Pixel coordinate grounding data:
+ + + +
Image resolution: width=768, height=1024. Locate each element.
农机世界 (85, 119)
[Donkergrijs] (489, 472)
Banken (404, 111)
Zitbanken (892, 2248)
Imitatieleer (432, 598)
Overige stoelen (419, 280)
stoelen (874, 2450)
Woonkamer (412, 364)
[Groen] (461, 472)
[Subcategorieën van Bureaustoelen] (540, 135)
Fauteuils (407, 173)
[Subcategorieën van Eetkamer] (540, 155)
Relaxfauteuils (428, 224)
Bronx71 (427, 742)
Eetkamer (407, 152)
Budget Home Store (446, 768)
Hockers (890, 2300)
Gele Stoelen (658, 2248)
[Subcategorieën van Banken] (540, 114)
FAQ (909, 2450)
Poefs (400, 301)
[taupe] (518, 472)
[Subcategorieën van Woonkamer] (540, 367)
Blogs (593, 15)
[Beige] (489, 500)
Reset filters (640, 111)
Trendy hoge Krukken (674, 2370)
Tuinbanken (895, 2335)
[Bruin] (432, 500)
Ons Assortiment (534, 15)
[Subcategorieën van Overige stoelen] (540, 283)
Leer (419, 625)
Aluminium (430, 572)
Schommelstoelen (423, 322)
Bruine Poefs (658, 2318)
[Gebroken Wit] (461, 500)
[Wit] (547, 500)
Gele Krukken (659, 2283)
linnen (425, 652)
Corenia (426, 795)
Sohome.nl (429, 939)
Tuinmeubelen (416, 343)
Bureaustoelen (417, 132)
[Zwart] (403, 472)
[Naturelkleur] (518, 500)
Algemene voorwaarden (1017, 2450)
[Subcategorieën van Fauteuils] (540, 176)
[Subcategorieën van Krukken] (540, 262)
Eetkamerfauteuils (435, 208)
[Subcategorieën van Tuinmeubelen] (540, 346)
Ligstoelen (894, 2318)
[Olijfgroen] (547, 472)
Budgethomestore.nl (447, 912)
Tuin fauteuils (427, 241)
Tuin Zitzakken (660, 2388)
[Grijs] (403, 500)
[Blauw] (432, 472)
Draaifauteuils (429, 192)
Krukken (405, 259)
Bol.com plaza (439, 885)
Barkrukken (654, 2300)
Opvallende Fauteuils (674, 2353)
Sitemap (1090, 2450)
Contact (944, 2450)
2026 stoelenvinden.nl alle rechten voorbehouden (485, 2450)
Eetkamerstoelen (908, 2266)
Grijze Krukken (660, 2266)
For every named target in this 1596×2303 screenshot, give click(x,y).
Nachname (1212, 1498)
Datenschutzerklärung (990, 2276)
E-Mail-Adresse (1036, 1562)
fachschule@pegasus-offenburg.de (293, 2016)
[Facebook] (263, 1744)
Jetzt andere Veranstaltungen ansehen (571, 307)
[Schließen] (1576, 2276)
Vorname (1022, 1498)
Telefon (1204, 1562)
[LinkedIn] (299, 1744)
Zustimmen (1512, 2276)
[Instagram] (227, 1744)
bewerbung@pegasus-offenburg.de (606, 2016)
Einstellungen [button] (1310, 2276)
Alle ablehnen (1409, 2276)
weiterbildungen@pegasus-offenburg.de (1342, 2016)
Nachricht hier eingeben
+ + + +
- [Task] For this exercise, write all the records out again exactly.

- [Response area]
Image resolution: width=768, height=1024. Locate each element.
农机世界 (85, 119)
[Donkergrijs] (489, 472)
Banken (404, 111)
Zitbanken (892, 2248)
Imitatieleer (432, 598)
Overige stoelen (419, 280)
stoelen (874, 2450)
Woonkamer (412, 364)
[Groen] (461, 472)
[Subcategorieën van Bureaustoelen] (540, 135)
Fauteuils (407, 173)
[Subcategorieën van Eetkamer] (540, 155)
Relaxfauteuils (428, 224)
Bronx71 (427, 742)
Eetkamer (407, 152)
Budget Home Store (446, 768)
Hockers (890, 2300)
Gele Stoelen (658, 2248)
[Subcategorieën van Banken] (540, 114)
FAQ (909, 2450)
Poefs (400, 301)
[taupe] (518, 472)
[Subcategorieën van Woonkamer] (540, 367)
Blogs (593, 15)
[Beige] (489, 500)
Reset filters (640, 111)
Trendy hoge Krukken (674, 2370)
Tuinbanken (895, 2335)
[Bruin] (432, 500)
Ons Assortiment (534, 15)
[Subcategorieën van Overige stoelen] (540, 283)
Leer (419, 625)
Aluminium (430, 572)
Schommelstoelen (423, 322)
Bruine Poefs (658, 2318)
[Gebroken Wit] (461, 500)
[Wit] (547, 500)
Gele Krukken (659, 2283)
linnen (425, 652)
Corenia (426, 795)
Sohome.nl (429, 939)
Tuinmeubelen (416, 343)
Bureaustoelen (417, 132)
[Zwart] (403, 472)
[Naturelkleur] (518, 500)
Algemene voorwaarden (1017, 2450)
[Subcategorieën van Fauteuils] (540, 176)
[Subcategorieën van Krukken] (540, 262)
Eetkamerfauteuils (435, 208)
[Subcategorieën van Tuinmeubelen] (540, 346)
Ligstoelen (894, 2318)
[Olijfgroen] (547, 472)
Budgethomestore.nl (447, 912)
Tuin fauteuils (427, 241)
Tuin Zitzakken (660, 2388)
[Grijs] (403, 500)
[Blauw] (432, 472)
Draaifauteuils (429, 192)
Krukken (405, 259)
Bol.com plaza (439, 885)
Barkrukken (654, 2300)
Opvallende Fauteuils (674, 2353)
Sitemap (1090, 2450)
Contact (944, 2450)
2026 stoelenvinden.nl alle rechten voorbehouden (485, 2450)
Eetkamerstoelen (908, 2266)
Grijze Krukken (660, 2266)
For every named target in this 1596×2303 screenshot, give click(x,y).
Nachname (1212, 1498)
Datenschutzerklärung (990, 2276)
E-Mail-Adresse (1036, 1562)
fachschule@pegasus-offenburg.de (293, 2016)
[Facebook] (263, 1744)
Jetzt andere Veranstaltungen ansehen (571, 307)
[Schließen] (1576, 2276)
Vorname (1022, 1498)
Telefon (1204, 1562)
[LinkedIn] (299, 1744)
Zustimmen (1512, 2276)
[Instagram] (227, 1744)
bewerbung@pegasus-offenburg.de (606, 2016)
Einstellungen [button] (1310, 2276)
Alle ablehnen (1409, 2276)
weiterbildungen@pegasus-offenburg.de (1342, 2016)
Nachricht hier eingeben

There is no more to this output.